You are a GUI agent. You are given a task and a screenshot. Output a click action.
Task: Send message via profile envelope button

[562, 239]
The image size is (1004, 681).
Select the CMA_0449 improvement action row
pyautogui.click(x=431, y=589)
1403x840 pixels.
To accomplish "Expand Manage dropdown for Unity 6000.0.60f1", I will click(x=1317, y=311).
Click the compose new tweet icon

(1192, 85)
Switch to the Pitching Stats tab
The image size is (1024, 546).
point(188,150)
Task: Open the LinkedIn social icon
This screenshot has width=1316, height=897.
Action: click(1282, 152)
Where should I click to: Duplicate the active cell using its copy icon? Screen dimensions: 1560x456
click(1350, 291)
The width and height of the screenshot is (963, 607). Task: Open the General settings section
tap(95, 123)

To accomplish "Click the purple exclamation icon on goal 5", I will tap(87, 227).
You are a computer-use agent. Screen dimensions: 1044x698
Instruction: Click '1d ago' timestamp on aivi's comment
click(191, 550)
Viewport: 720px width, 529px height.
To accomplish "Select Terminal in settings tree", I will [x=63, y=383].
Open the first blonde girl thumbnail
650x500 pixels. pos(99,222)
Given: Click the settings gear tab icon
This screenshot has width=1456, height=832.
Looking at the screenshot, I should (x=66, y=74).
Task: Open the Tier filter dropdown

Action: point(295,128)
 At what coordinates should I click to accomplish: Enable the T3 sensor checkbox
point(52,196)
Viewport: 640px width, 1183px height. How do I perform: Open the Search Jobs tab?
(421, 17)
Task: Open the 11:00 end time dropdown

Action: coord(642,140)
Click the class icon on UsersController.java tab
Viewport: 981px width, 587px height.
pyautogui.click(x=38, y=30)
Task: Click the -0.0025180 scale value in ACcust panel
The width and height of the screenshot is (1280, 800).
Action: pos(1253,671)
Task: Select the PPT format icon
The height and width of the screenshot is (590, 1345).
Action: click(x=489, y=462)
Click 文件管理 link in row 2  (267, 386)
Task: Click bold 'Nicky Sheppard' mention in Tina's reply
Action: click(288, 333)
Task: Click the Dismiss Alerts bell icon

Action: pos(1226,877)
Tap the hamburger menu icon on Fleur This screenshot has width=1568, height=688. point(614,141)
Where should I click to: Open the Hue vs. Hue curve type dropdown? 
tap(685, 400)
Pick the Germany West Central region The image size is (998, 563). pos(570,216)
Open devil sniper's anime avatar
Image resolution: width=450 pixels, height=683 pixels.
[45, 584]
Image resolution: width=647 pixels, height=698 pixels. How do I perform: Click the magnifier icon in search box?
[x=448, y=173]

Directive »
Render each non-blank line of the data above as a string in a JSON list, keeping one string per line and omitting blank lines.

Result of the task »
[
  "You are a GUI agent. You are given a task and a screenshot. Output a click action.",
  "Task: Send message via profile envelope button",
  "[562, 239]",
  "The image size is (1004, 681).",
  "Select the CMA_0449 improvement action row",
  "pyautogui.click(x=431, y=589)",
  "1403x840 pixels.",
  "To accomplish \"Expand Manage dropdown for Unity 6000.0.60f1\", I will click(x=1317, y=311).",
  "Click the compose new tweet icon",
  "(1192, 85)",
  "Switch to the Pitching Stats tab",
  "The image size is (1024, 546).",
  "point(188,150)",
  "Task: Open the LinkedIn social icon",
  "This screenshot has width=1316, height=897.",
  "Action: click(1282, 152)",
  "Where should I click to: Duplicate the active cell using its copy icon? Screen dimensions: 1560x456",
  "click(1350, 291)",
  "The width and height of the screenshot is (963, 607). Task: Open the General settings section",
  "tap(95, 123)",
  "To accomplish \"Click the purple exclamation icon on goal 5\", I will tap(87, 227).",
  "You are a computer-use agent. Screen dimensions: 1044x698",
  "Instruction: Click '1d ago' timestamp on aivi's comment",
  "click(191, 550)",
  "Viewport: 720px width, 529px height.",
  "To accomplish \"Select Terminal in settings tree\", I will [x=63, y=383].",
  "Open the first blonde girl thumbnail",
  "650x500 pixels. pos(99,222)",
  "Given: Click the settings gear tab icon",
  "This screenshot has width=1456, height=832.",
  "Looking at the screenshot, I should (x=66, y=74).",
  "Task: Open the Tier filter dropdown",
  "Action: point(295,128)",
  " At what coordinates should I click to accomplish: Enable the T3 sensor checkbox",
  "point(52,196)",
  "Viewport: 640px width, 1183px height. How do I perform: Open the Search Jobs tab?",
  "(421, 17)",
  "Task: Open the 11:00 end time dropdown",
  "Action: coord(642,140)",
  "Click the class icon on UsersController.java tab",
  "Viewport: 981px width, 587px height.",
  "pyautogui.click(x=38, y=30)",
  "Task: Click the -0.0025180 scale value in ACcust panel",
  "The width and height of the screenshot is (1280, 800).",
  "Action: pos(1253,671)",
  "Task: Select the PPT format icon",
  "The height and width of the screenshot is (590, 1345).",
  "Action: click(x=489, y=462)",
  "Click 文件管理 link in row 2  (267, 386)",
  "Task: Click bold 'Nicky Sheppard' mention in Tina's reply",
  "Action: click(288, 333)",
  "Task: Click the Dismiss Alerts bell icon",
  "Action: pos(1226,877)",
  "Tap the hamburger menu icon on Fleur This screenshot has width=1568, height=688. point(614,141)",
  "Where should I click to: Open the Hue vs. Hue curve type dropdown? ",
  "tap(685, 400)",
  "Pick the Germany West Central region The image size is (998, 563). pos(570,216)",
  "Open devil sniper's anime avatar",
  "Image resolution: width=450 pixels, height=683 pixels.",
  "[45, 584]",
  "Image resolution: width=647 pixels, height=698 pixels. How do I perform: Click the magnifier icon in search box?",
  "[x=448, y=173]"
]